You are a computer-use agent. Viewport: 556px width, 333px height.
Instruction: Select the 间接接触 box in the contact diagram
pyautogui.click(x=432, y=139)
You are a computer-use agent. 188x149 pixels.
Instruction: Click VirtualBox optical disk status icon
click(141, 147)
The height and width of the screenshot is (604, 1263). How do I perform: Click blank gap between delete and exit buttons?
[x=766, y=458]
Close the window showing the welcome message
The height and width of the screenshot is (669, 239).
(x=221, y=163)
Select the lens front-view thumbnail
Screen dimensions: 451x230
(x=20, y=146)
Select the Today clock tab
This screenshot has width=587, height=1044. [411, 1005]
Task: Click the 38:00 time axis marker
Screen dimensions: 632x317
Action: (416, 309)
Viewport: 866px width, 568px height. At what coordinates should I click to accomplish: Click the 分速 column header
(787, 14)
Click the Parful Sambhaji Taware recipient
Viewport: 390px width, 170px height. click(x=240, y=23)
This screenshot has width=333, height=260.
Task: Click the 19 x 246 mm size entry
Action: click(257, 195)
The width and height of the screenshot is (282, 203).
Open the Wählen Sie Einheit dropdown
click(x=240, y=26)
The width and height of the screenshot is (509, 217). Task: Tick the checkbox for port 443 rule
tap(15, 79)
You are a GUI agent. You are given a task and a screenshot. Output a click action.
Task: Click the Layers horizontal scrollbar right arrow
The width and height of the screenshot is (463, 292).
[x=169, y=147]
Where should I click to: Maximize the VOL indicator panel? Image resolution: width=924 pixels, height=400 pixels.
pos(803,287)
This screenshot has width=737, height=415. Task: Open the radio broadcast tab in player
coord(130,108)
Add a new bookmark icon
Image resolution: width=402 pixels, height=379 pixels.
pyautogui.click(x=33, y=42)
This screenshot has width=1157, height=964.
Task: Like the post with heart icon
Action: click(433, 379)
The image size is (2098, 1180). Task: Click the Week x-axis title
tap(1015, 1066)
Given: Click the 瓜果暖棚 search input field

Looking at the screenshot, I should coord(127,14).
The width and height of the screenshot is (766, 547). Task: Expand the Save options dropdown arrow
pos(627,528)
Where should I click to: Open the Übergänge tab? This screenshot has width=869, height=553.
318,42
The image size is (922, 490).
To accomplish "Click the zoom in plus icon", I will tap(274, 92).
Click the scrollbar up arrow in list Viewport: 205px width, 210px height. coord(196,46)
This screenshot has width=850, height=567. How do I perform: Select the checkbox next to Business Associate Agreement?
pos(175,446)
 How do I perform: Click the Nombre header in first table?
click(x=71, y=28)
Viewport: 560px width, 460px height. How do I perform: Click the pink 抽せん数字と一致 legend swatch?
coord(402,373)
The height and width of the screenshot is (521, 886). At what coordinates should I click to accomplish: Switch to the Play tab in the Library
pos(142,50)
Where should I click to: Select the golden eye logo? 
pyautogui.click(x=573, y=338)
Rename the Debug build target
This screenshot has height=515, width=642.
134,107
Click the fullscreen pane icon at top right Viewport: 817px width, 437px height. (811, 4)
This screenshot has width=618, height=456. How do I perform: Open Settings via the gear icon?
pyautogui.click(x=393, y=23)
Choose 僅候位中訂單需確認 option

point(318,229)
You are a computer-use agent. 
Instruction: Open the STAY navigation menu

--------

TASK INSTRUCTIONS.
Your task is to transcribe, with no changes, only the lines of the listing above that lie between the line holding "The width and height of the screenshot is (766, 547)." and the line holding "The image size is (922, 490).", inclusive.

SOLVED PROBLEM.
The width and height of the screenshot is (766, 547). Task: Expand the Save options dropdown arrow
pos(627,528)
Where should I click to: Open the Übergänge tab? This screenshot has width=869, height=553.
318,42
The image size is (922, 490).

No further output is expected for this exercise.